Ханеман
Шрифт:
Профессор Ансен несомненно возмутился бы, услыхав такие слова. Он знал, что в подземные залы "Альтхофа" из недр города стекаются тела отчаявшихся и проклятых, отбросивших надежду на спасение, но ведь это - как он сказал во вступительной лекции - не лишает их достоинства: вглядываясь в смерть, даже самую жалкую, мы приближаемся к постижению тайны сил, помогающих нам жить. Что на самом деле защищает нас от искушения? А что заставляет отвергать Божий дар? Профессор Ансен, берлинский судебный эксперт, в разгадке этой тайны видел свое призвание. "Господа, - говорил он в большой аудитории "Альтхофа" студентам-первокурсникам, съехавшимся в гранитное здание на Винтерштрассе из Мюнхена, Гамбурга, Бреслау, Данцига и даже из Кёнигсберга, - знали бы вы, сколько допускалось прискорбных ошибок, когда из-за невежества, а также - и это необходимо подчеркнуть - из-за нерадивости полицейских чинуш составлялись заключения, оскорбляющие истину и позорящие нашу профессию. Но не думайте, что это лишь результат несовершенства методик. Мы не можем быть только врачами. Мы обязаны видеть не только плоть, но и душу, которая всегда на пороге отчаяния.

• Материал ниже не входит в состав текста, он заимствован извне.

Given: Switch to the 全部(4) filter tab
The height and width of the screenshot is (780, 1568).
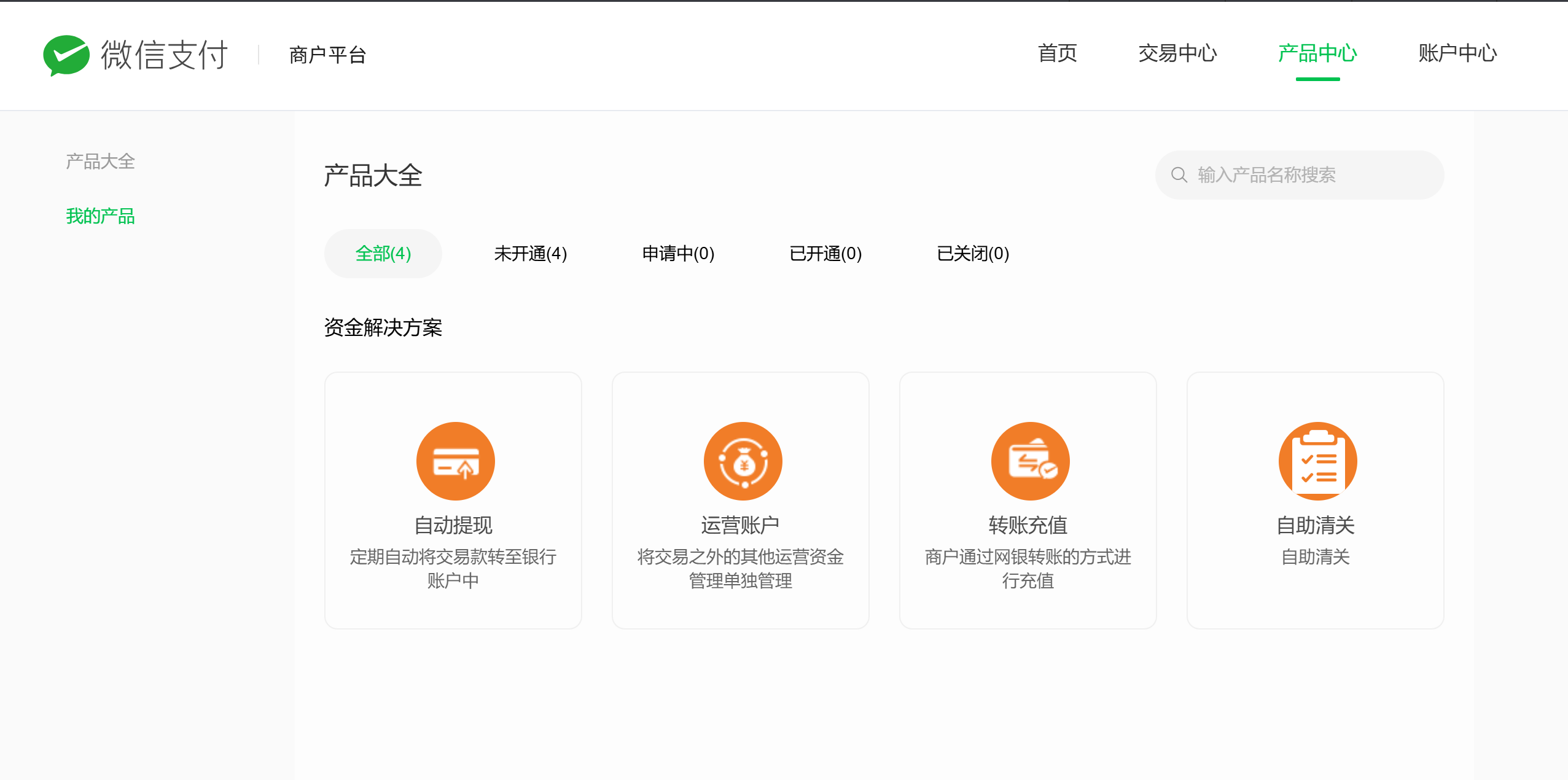Looking at the screenshot, I should (x=383, y=254).
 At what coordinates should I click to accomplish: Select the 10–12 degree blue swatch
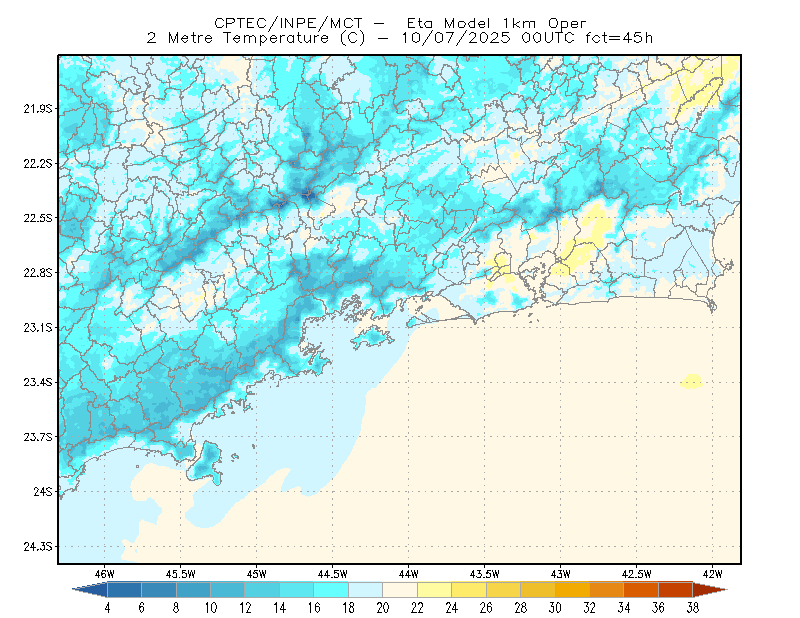(x=228, y=589)
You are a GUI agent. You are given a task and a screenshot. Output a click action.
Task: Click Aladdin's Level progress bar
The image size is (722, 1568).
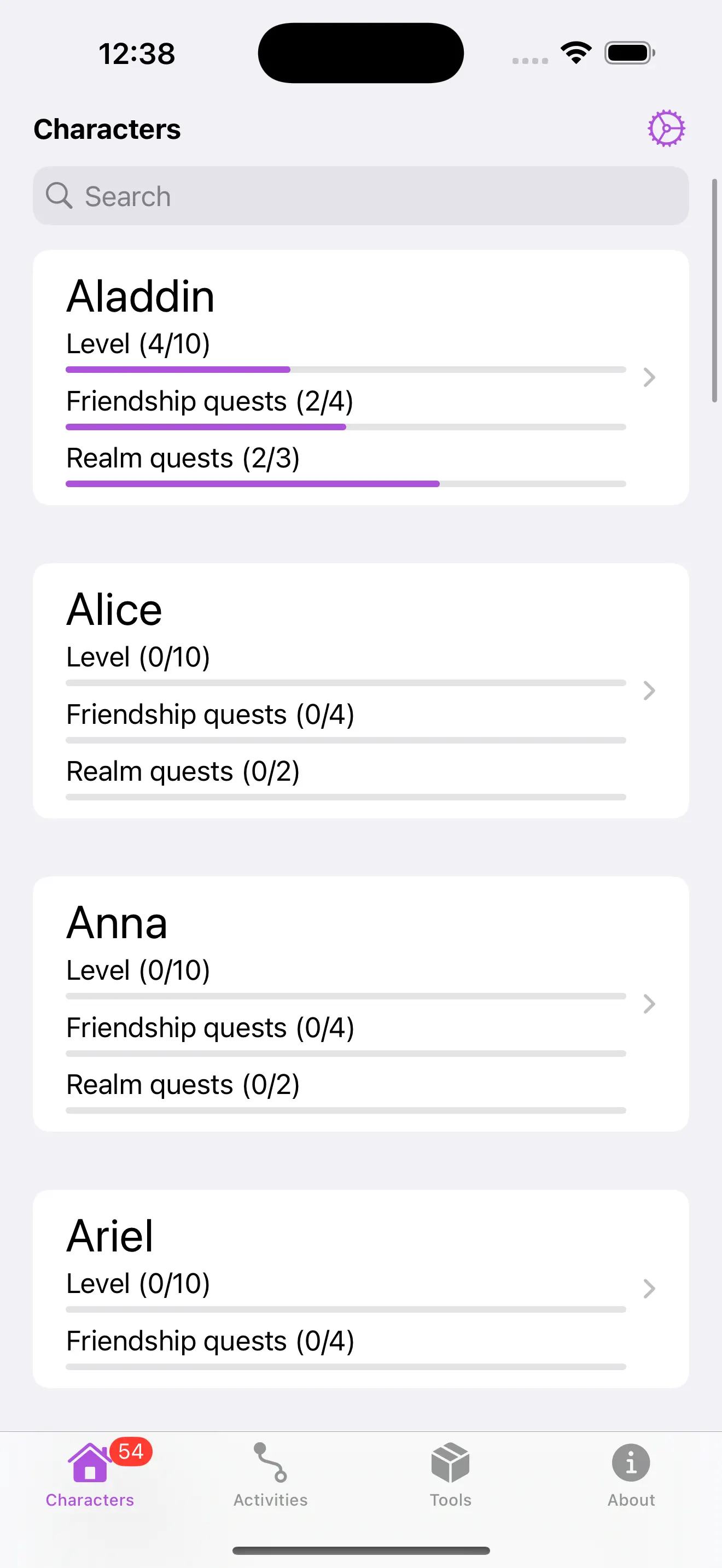point(346,370)
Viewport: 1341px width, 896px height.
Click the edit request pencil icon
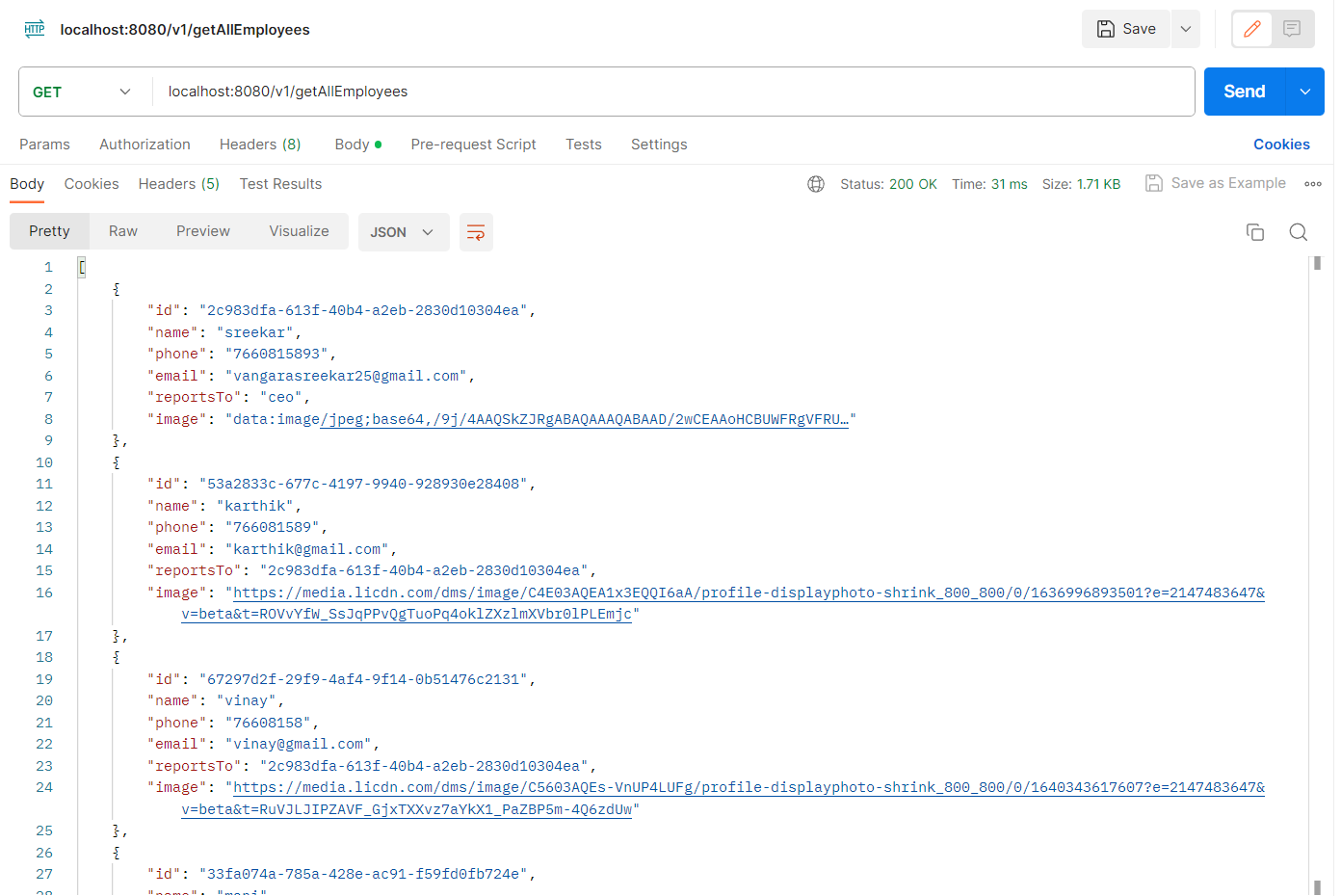1251,29
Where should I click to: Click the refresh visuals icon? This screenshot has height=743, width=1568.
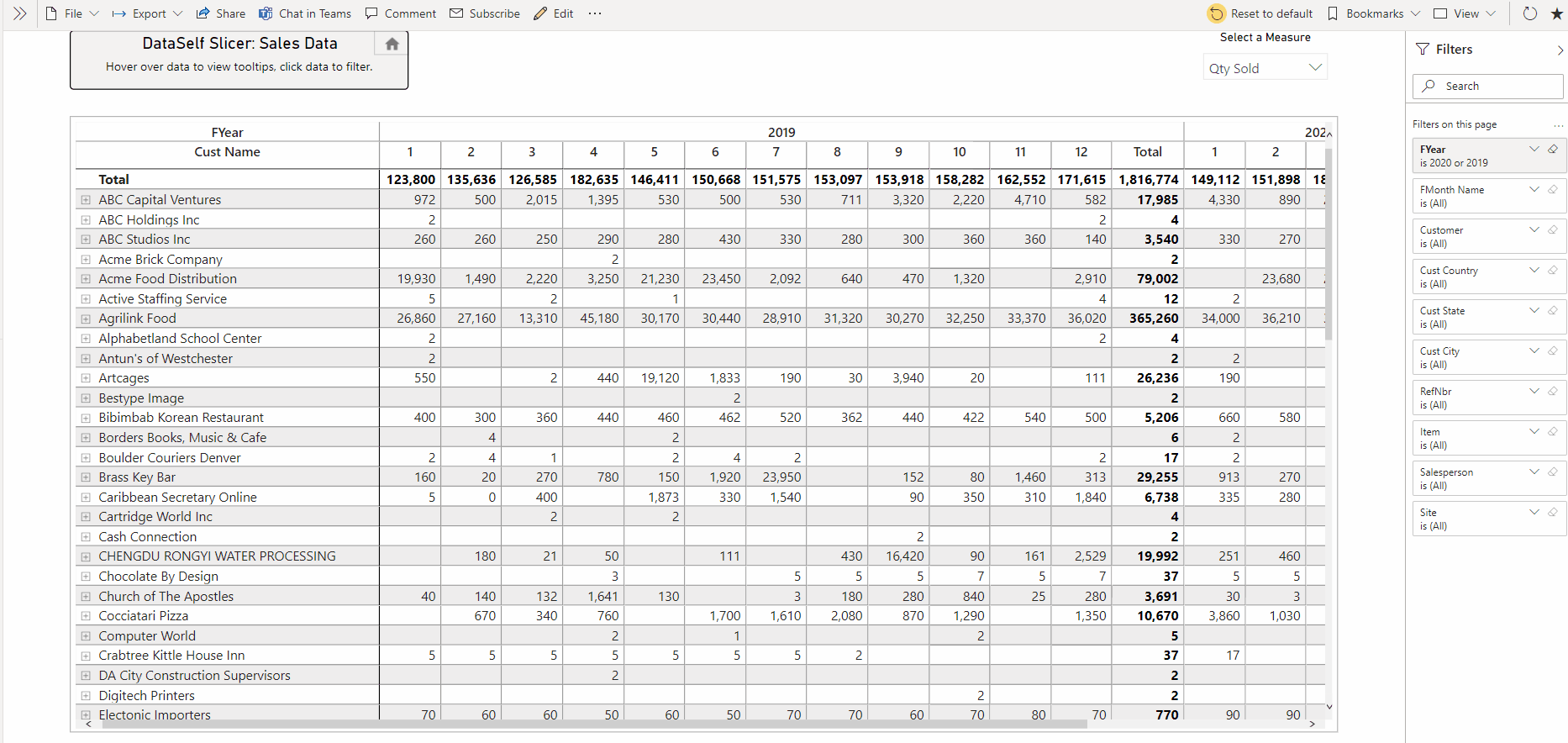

Вспоминая слова Ансена, Ханеман улыбался. Профессор Ансен наверняка начитался Ницше. Но что осталось от того душевного подъема, который он испытывал, слушая Ансена?.. Ведь понадобилось не так уж и много времени, чтобы он научился вести скальпель с терпеливым равнодушием картографа, вычерчивающего хорошо известные континенты. Остывание души... В подземельях "Альтхофа" ему открывалась темная изнанка человеческой жизни, однако страх она вызывала лишь при первой встрече, ну а потом?.. Ужас добровольной смерти? Профессор Ансен в белом прорезиненном фартуке приподнимал брезент над белым лицом покойника, которого служители уложили на мраморный стол, но в голосе его не слышалось дрожи.
"Не думайте, господа, - обращался профессор к ассистирующим ему студентам, - что смерть, нанесенную собственной рукой, легко отличить от смерти насильственной. Смерть прячется от нас всегда, а не только когда человек, желающий умереть, инсценирует преступление. Труп нас обманывает, это неизбежно. Мы не должны доверять себе даже в самых очевидных случаях. Неопытный взгляд часто не может определить, чем отличается тело самоубийцы от тела человека, которого убили. Как же легко наша мысль попадается на крючок! Посмотрите: комиссар Шинкель утверждает, что этот вот молодой человек, в руке которого обнаружен нож, покончил с собой. Однако это не так. У самоубийцы рана на шее обычно идет наискосок, слева направо, около уха она глубже, чем около ключицы, так как рука несчастного слабеет по мере движения ножа. У начала раны обычно имеется много мелких порезов, что свидетельствует о нервном напряжении и страхе, испытываемом несчастным. Рана, которую наносит убийца, напротив, расположена точно по середине шеи и к концу почти всегда более глубока - вот как здесь, - поскольку убийца хочет быть уверен, что жертва живой не останется. А самоубийственный выстрел?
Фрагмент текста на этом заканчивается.